# [Page]
::::::::

Recently, “Schitt’s Creek” won nine television Emmy awards for its sixth and last season. It garnered the most ever Emmy awards for a comedy in a single year. 
 
For those who are unfamiliar with this series, a synopsis of “Schitt’s Creek”: When filthy-rich video store magnate Johnny Rose and his family (wife, Moira; son, David, and daughter, Alexis), suddenly find themselves broke, they are forced to leave their pampered lives to regroup and rebuild their empire from within the rural city limits of their only remaining asset - Schitt's Creek, an armpit of a town they once bought as a joke (for David’s birthday).
 
“Johnny Rose” and “Moira Rose” are played by Eugene Levy and Catherine O’Hara, well-known character actors who were also a married couple in Christopher Guest’s movie, “Best in Show,” a spoof of the Westminster Kennel Club dog show. “David,” their pansexual/gay son, is played by Daniel Levy, Eugene Levy’s son. And “Alexis,” is played by “Annie Murphy.”

::::::::

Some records
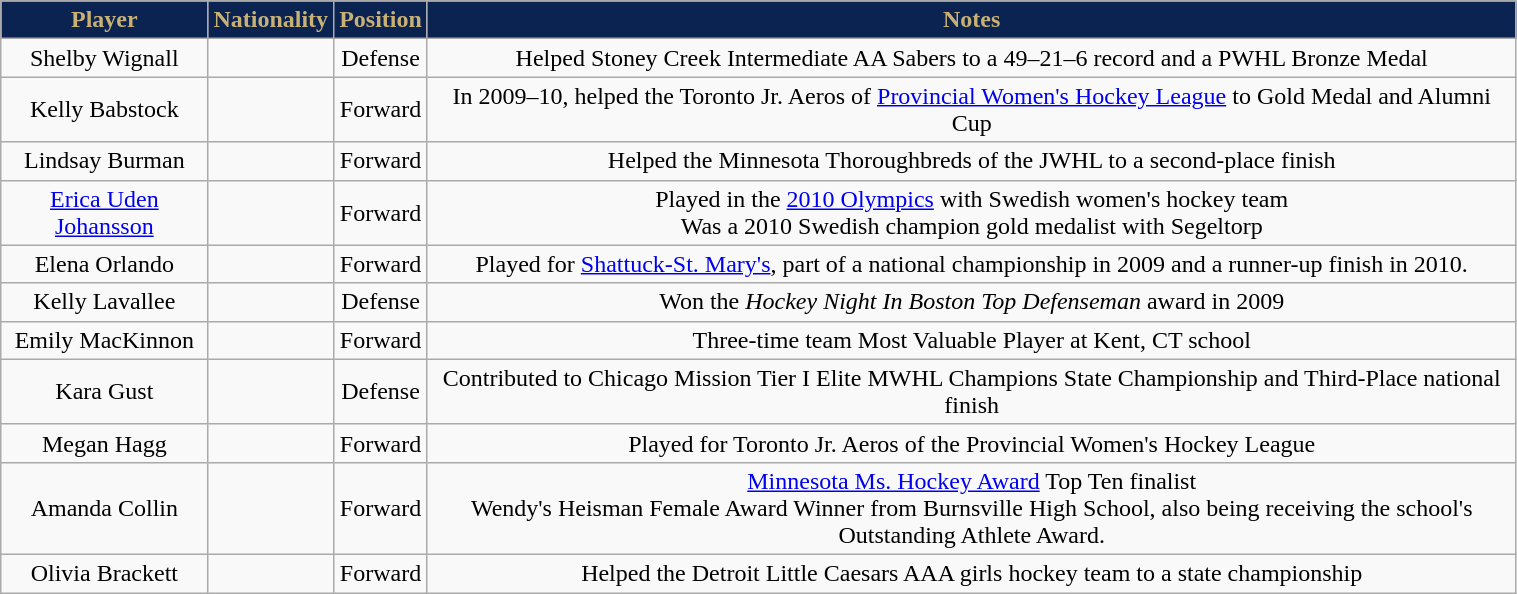
Contributed to Chicago Mission Tier I Elite MWHL Champions State Championship and Third-Place national finish [972, 392]
Helped the Detroit Little Caesars AAA girls hockey team to a state championship [972, 573]
Position [381, 20]
Kara Gust [104, 392]
Player [104, 20]
Emily MacKinnon [104, 340]
Lindsay Burman [104, 161]
Helped Stoney Creek Intermediate AA Sabers to a 49–21–6 record and a PWHL Bronze Medal [972, 58]
Played in the 2010 Olympics with Swedish women's hockey teamWas a 2010 Swedish champion gold medalist with Segeltorp [972, 212]
Kelly Lavallee [104, 302]
Shelby Wignall [104, 58]
Elena Orlando [104, 264]
Notes [972, 20]
Olivia Brackett [104, 573]
Won the Hockey Night In Boston Top Defenseman award in 2009 [972, 302]
Amanda Collin [104, 508]
Megan Hagg [104, 443]
Kelly Babstock [104, 110]
In 2009–10, helped the Toronto Jr. Aeros of Provincial Women's Hockey League to Gold Medal and Alumni Cup [972, 110]
Nationality [271, 20]
Played for Toronto Jr. Aeros of the Provincial Women's Hockey League [972, 443]
Helped the Minnesota Thoroughbreds of the JWHL to a second-place finish [972, 161]
Erica Uden Johansson [104, 212]
Played for Shattuck-St. Mary's, part of a national championship in 2009 and a runner-up finish in 2010. [972, 264]
Three-time team Most Valuable Player at Kent, CT school [972, 340]
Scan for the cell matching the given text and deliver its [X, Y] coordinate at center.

::::::::

# [Objective 1]
Duplicate the part of the Schitt's Creek text from "For those who" to "(for David’s birthday).".
# [Objective 2]
Translate this sentence from the Schitt's Creek text into Spanish: "Recently, “Schitt’s Creek” won nine television Emmy awards for its sixth and last season."
# [Objective 3]
Sum up the Schitt's Creek text in two sentences.

# [Correct output 1]
For those who are unfamiliar with this series, a synopsis of “Schitt’s Creek”: When filthy-rich video store magnate Johnny Rose and his family (wife, Moira; son, David, and daughter, Alexis), suddenly find themselves broke, they are forced to leave their pampered lives to regroup and rebuild their empire from within the rural city limits of their only remaining asset - Schitt's Creek, an armpit of a town they once bought as a joke (for David’s birthday).

# [Correct output 2]
Recientemente, “Schitt’s Creek” ganó nueve premios Emmy de televisión por su sexta y última temporada.

# [Correct output 3]
“Schitt’s Creek” recently won nine Emmy awards for its sixth and last season, the most ever won by a comedy in a single year. The show follows the wealthy Rose family, who suddenly go broke and must rebuild their lives in Schitt's Creek, a town they once bought as a joke, with Eugene Levy, Catherine O’Hara, Daniel Levy and Annie Murphy playing Johnny, Moira, David and Alexis.